> **ABOUT THIS TASK**
Could you give the records below again exactly as they stand?

BEGIN INPUT FOR THIS TASK

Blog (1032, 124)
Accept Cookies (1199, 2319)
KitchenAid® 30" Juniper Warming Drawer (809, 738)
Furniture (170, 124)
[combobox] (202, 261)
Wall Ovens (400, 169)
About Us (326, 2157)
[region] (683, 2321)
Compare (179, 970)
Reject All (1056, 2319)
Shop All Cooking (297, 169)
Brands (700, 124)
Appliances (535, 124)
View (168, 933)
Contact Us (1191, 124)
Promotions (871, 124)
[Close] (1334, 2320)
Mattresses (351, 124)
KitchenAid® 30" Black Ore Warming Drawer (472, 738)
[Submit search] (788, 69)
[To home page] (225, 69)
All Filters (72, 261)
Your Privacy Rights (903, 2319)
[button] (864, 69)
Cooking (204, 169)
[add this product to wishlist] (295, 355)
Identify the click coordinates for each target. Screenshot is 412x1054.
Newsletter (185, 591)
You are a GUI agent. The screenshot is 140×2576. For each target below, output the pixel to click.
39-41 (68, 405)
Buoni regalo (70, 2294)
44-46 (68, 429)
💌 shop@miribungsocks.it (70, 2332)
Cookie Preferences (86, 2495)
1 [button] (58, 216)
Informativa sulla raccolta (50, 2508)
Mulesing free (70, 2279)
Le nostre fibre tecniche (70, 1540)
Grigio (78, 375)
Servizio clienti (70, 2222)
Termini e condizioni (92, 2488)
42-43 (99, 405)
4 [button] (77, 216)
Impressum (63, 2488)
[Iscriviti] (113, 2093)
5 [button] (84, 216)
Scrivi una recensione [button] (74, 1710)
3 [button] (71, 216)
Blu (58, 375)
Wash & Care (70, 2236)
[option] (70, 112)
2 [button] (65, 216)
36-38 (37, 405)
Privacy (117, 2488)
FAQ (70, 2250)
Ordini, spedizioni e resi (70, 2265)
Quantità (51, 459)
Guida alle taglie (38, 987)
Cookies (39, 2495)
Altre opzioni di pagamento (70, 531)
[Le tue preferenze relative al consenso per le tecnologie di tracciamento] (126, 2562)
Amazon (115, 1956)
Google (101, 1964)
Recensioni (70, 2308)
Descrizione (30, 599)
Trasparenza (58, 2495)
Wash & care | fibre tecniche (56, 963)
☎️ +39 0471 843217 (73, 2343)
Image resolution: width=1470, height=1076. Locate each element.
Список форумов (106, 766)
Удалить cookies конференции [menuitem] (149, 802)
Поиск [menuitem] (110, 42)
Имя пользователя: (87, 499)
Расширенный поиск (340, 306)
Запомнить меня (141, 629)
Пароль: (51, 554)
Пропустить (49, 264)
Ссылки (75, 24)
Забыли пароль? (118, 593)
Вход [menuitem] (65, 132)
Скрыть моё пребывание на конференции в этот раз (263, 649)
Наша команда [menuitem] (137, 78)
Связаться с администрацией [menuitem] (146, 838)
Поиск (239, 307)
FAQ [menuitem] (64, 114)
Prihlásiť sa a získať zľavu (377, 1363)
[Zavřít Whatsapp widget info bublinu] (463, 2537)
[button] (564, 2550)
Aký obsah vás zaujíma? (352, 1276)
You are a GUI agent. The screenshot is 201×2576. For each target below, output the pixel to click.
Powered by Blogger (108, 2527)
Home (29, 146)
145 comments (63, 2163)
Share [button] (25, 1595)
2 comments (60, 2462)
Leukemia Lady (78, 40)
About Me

END INPUT FOR THIS TASK

> **ANSWER TO THE PROBLEM**
Blog (1032, 124)
Accept Cookies (1199, 2319)
KitchenAid® 30" Juniper Warming Drawer (809, 738)
Furniture (170, 124)
[combobox] (202, 261)
Wall Ovens (400, 169)
About Us (326, 2157)
[region] (683, 2321)
Compare (179, 970)
Reject All (1056, 2319)
Shop All Cooking (297, 169)
Brands (700, 124)
Appliances (535, 124)
View (168, 933)
Contact Us (1191, 124)
Promotions (871, 124)
[Close] (1334, 2320)
Mattresses (351, 124)
KitchenAid® 30" Black Ore Warming Drawer (472, 738)
[Submit search] (788, 69)
[To home page] (225, 69)
All Filters (72, 261)
Your Privacy Rights (903, 2319)
[button] (864, 69)
Cooking (204, 169)
[add this product to wishlist] (295, 355)
Identify the click coordinates for each target. Screenshot is 412x1054.
Newsletter (185, 591)
You are a GUI agent. The screenshot is 140×2576. For each target below, output the pixel to click.
39-41 (68, 405)
Buoni regalo (70, 2294)
44-46 (68, 429)
💌 shop@miribungsocks.it (70, 2332)
Cookie Preferences (86, 2495)
1 [button] (58, 216)
Informativa sulla raccolta (50, 2508)
Mulesing free (70, 2279)
Le nostre fibre tecniche (70, 1540)
Grigio (78, 375)
Servizio clienti (70, 2222)
Termini e condizioni (92, 2488)
42-43 (99, 405)
4 [button] (77, 216)
Impressum (63, 2488)
[Iscriviti] (113, 2093)
5 [button] (84, 216)
Scrivi una recensione [button] (74, 1710)
3 [button] (71, 216)
Blu (58, 375)
Wash & Care (70, 2236)
[option] (70, 112)
2 [button] (65, 216)
36-38 (37, 405)
Privacy (117, 2488)
FAQ (70, 2250)
Ordini, spedizioni e resi (70, 2265)
Quantità (51, 459)
Guida alle taglie (38, 987)
Cookies (39, 2495)
Altre opzioni di pagamento (70, 531)
[Le tue preferenze relative al consenso per le tecnologie di tracciamento] (126, 2562)
Amazon (115, 1956)
Google (101, 1964)
Recensioni (70, 2308)
Descrizione (30, 599)
Trasparenza (58, 2495)
Wash & care | fibre tecniche (56, 963)
☎️ +39 0471 843217 (73, 2343)
Image resolution: width=1470, height=1076. Locate each element.
Список форумов (106, 766)
Удалить cookies конференции [menuitem] (149, 802)
Поиск [menuitem] (110, 42)
Имя пользователя: (87, 499)
Расширенный поиск (340, 306)
Запомнить меня (141, 629)
Пароль: (51, 554)
Пропустить (49, 264)
Ссылки (75, 24)
Забыли пароль? (118, 593)
Вход [menuitem] (65, 132)
Скрыть моё пребывание на конференции в этот раз (263, 649)
Наша команда [menuitem] (137, 78)
Связаться с администрацией [menuitem] (146, 838)
Поиск (239, 307)
FAQ [menuitem] (64, 114)
Prihlásiť sa a získať zľavu (377, 1363)
[Zavřít Whatsapp widget info bublinu] (463, 2537)
[button] (564, 2550)
Aký obsah vás zaujíma? (352, 1276)
You are a GUI agent. The screenshot is 201×2576. For each target below, output the pixel to click.
Powered by Blogger (108, 2527)
Home (29, 146)
145 comments (63, 2163)
Share [button] (25, 1595)
2 comments (60, 2462)
Leukemia Lady (78, 40)
About Me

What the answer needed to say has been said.